Re: The Most Basic Question (Life and Uploading)

Mike C. (
Mon, 24 Mar 1997 22:51:14 -0500

>From: Anders Sandberg <>
>Date: Sun, 23 Mar 1997 21:11:13 +0100 (MET)
>Subject: Re: The Most Basic Question (Life and Uploading)
>On Sun, 16 Mar 1997, Mike C. wrote:
>> First I reply to:
>> >On Fri, 14 Mar 1997, Joseph Strout:
>> >>
>> >> On what basis would your upload not be you?
>> Control is a critical factor.
>> If my brain controls my actions
>> then a copy of my brain would control it's actions
>> and would not be under my control.
>I think you are missing the point here. The other brain would think it
>was you and that you wasn't it since it didn't control your actions.
>There would simply be two of you.

They would not be me.
A would think it was A, B would think it was B.
Not two of me, one of each of them.
One would go by one name and the other would go by another name.
A would live it's life.
B would live it's life.
Their lives would be different.
They would evovle in different environments.
One side of the room can heal while the other side can harm.
A gains a proton while B loses an electron.
A reads from the net while B makes an interview on the phone.
They are exposed to different memes.
They evolve diferently.
Once one thing happens to one that does not happen to the other
they are no longer the same.
Ever hear of the snowball effect?
Imagine a small snowball rolling down a hill.
It gets bigger and bigger.
It only takes one small action to cause a landslide.
It only takes one straw to break a camals back.
One difference, no matter how small, means they are not the same.
Different atoms = different people.
They would have many similar qualities.
They would not have all of the same qualities.
Yes, they may act alike for a while.
What if A's wife kills herself
and in despair it concedes to be a deathist?
That would not be me.

>> They evolve in the environment from differing perspectives.
>> I could predict it's actions quite well from empathy
>> but to say that makes it me is difficult to believe.
>So, who would it be?

It would be it.

>I think it is important to distinguish between
>you as your current conscious thread and you as a person with certain
>memories, personality and goals.

A's exact structure and evironment in spacetime is A's.
B's different exact structure and environment is B's.

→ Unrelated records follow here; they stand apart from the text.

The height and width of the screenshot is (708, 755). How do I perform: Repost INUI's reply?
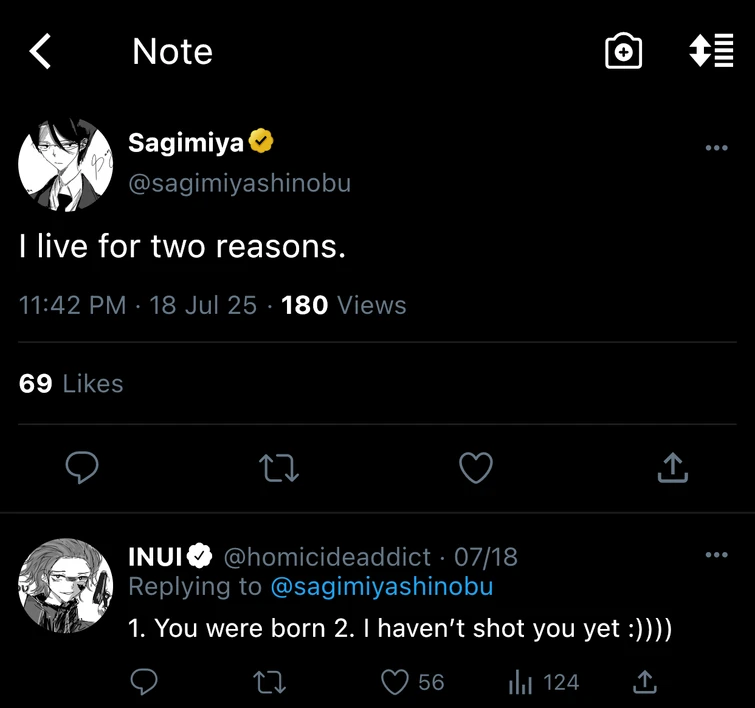pos(268,682)
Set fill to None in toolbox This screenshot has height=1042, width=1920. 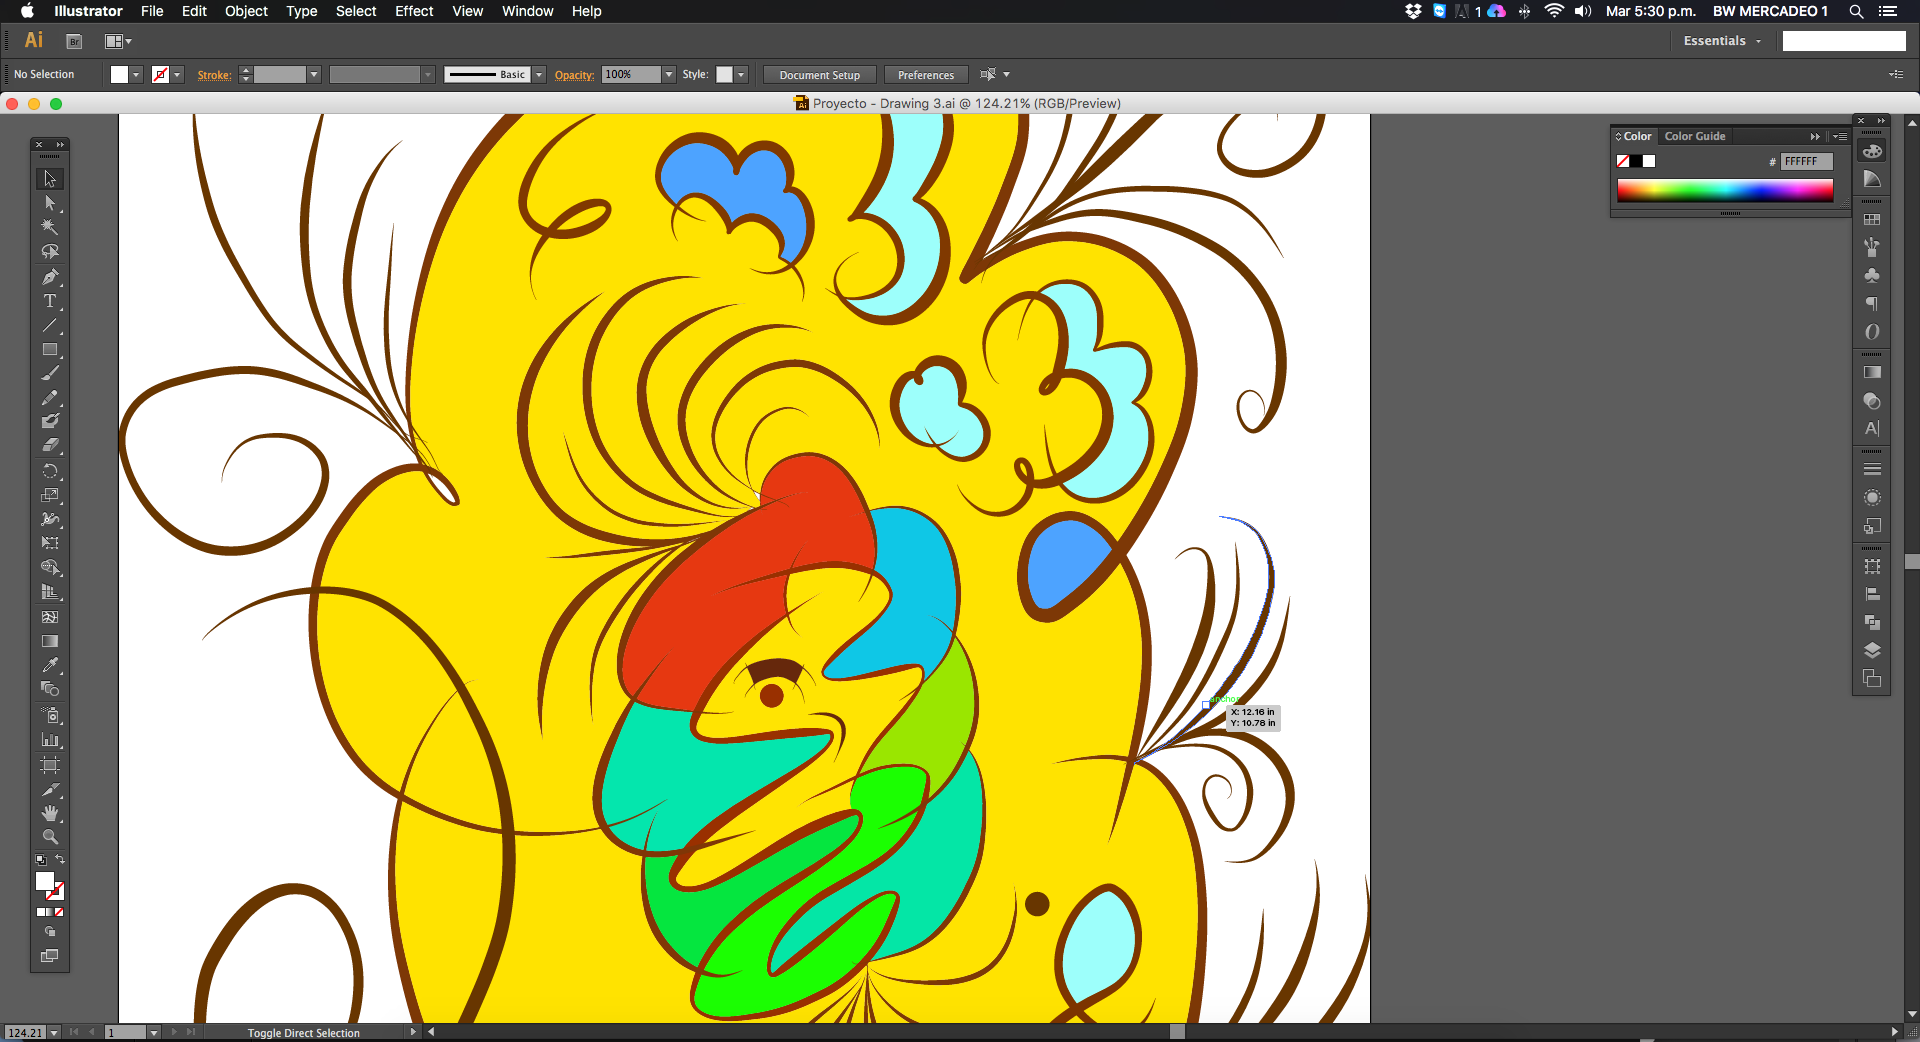pyautogui.click(x=59, y=912)
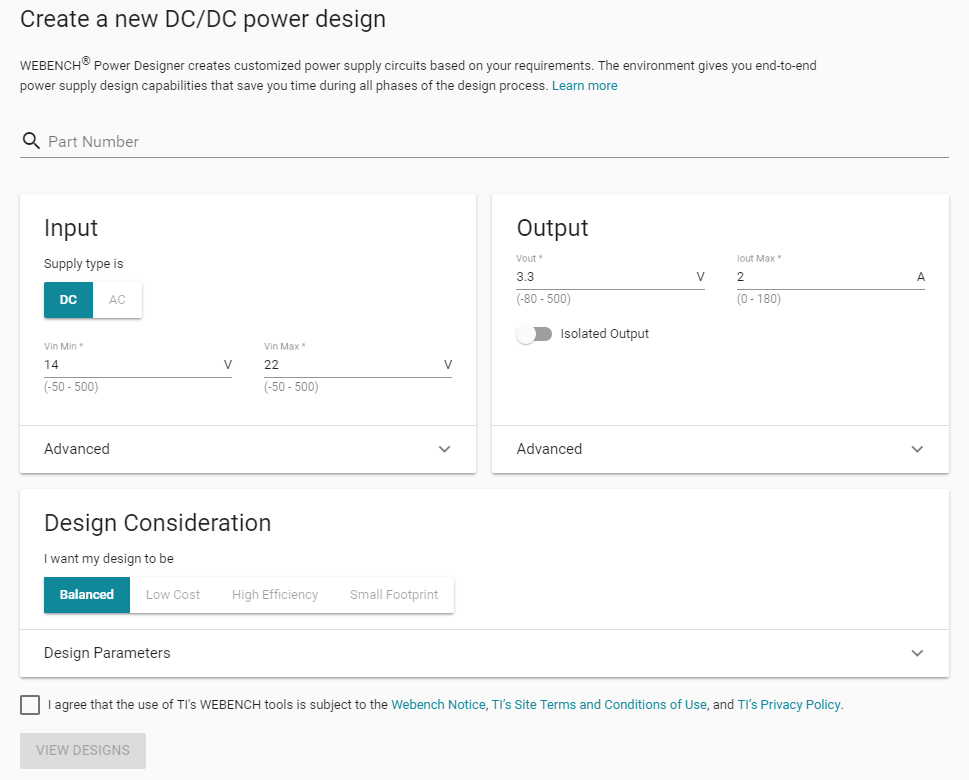The image size is (969, 780).
Task: Click the search magnifier icon
Action: [x=31, y=141]
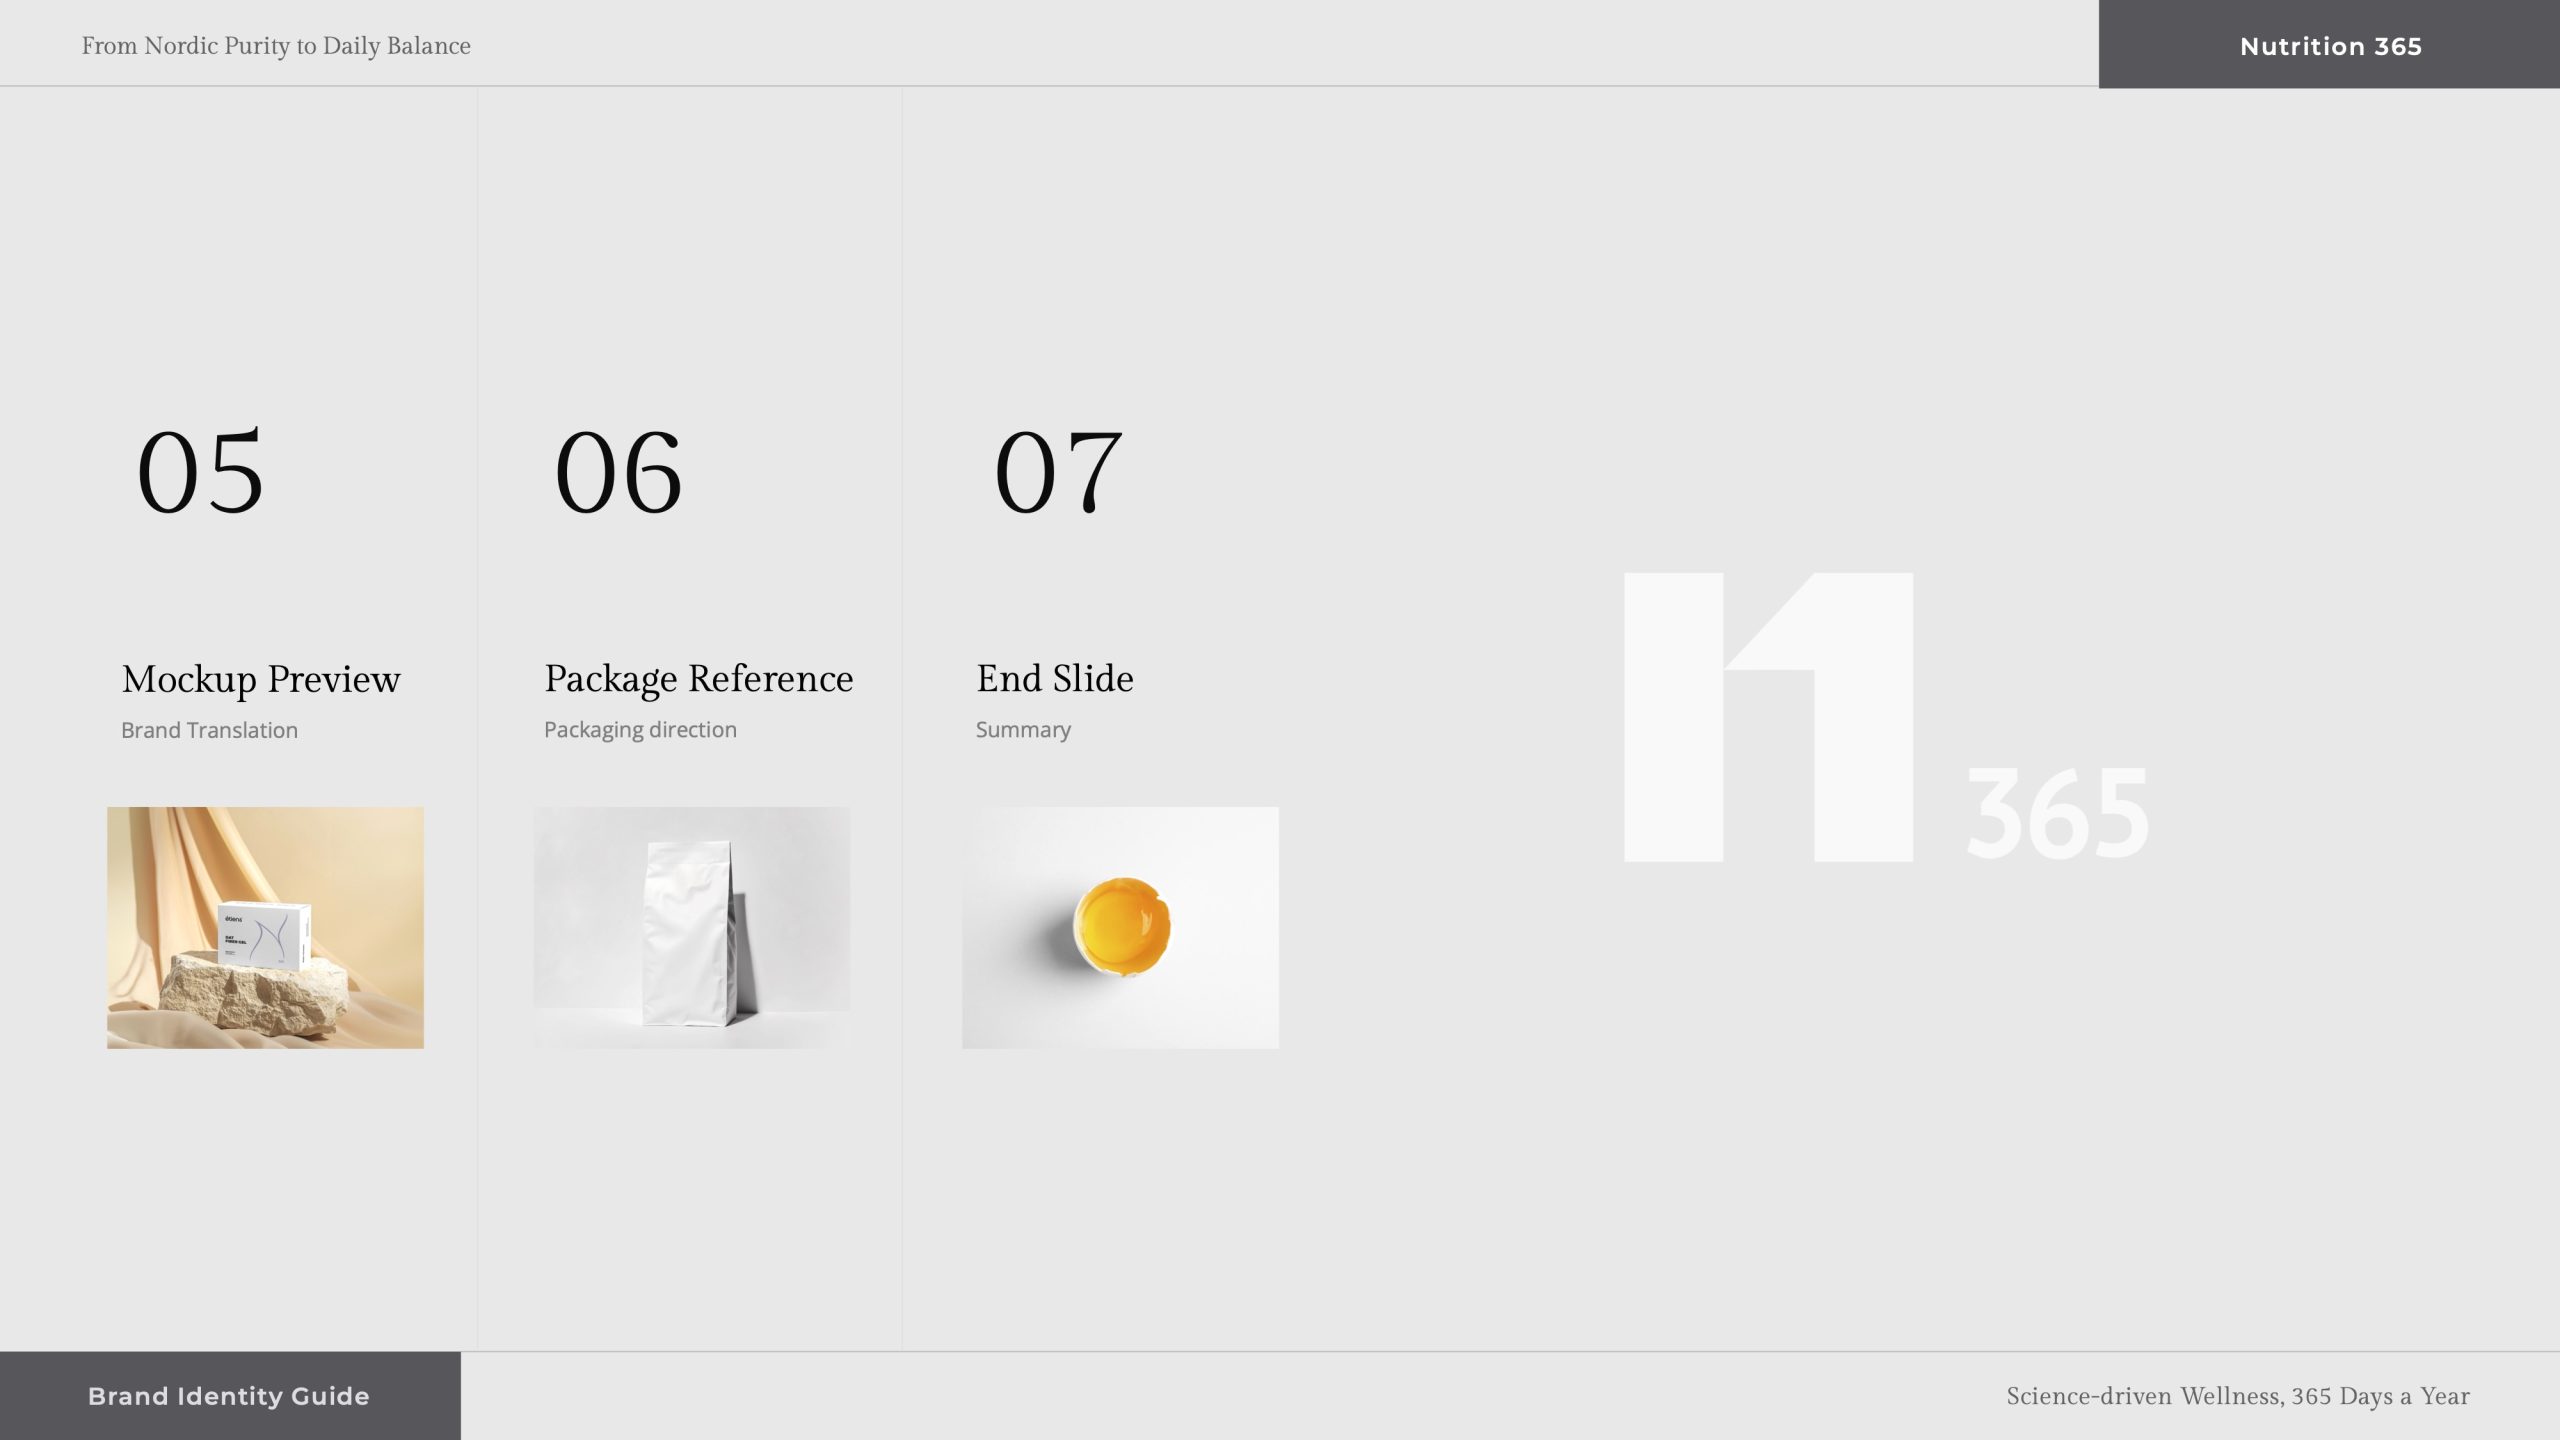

>The copies after forking would be
>different threads of consciousness but would be the same person
>We need a better terminology here.

OK, terminology for what?

>> If destructive scanning techniques were used it may ruin my brain.
>> My consciousness may consist of vaporized atoms.
>Hardly likely. Consciousness seems to be very linked with the integrity
>of the brain (or information processing system, for infomorphs)

Imagine your brain being vaporized.

Now imagine it happening vveerryy sslloowwllyy,
in slow motion, still being conscious.

Sound like fun?

>> Maybe the brain is not as important as I thought.
>> Could I still be me without a brain?
>> Parden me while I get thrown for a loop.
>Yes, this is an important question. I define myself to be what I do (I
>see myself as a mapping A acting on the universe), so to me what kind of
>brain I have doesn't matter.

I agree,
but I worry about my sentience being linked to material substance
which would require tranference.
What would I be feeling if my brain were removed?
I know my brain stem alone could keep my body alive until it got a new brain,
but I wonder where I would seem to be.
Would I be more aware of the stem, the grey matter, both, neither?

>> How far have I come when I do not willingly accept simple answers
>> to the most basic question?
I suppose I have come a long way by wanting more than simplicity.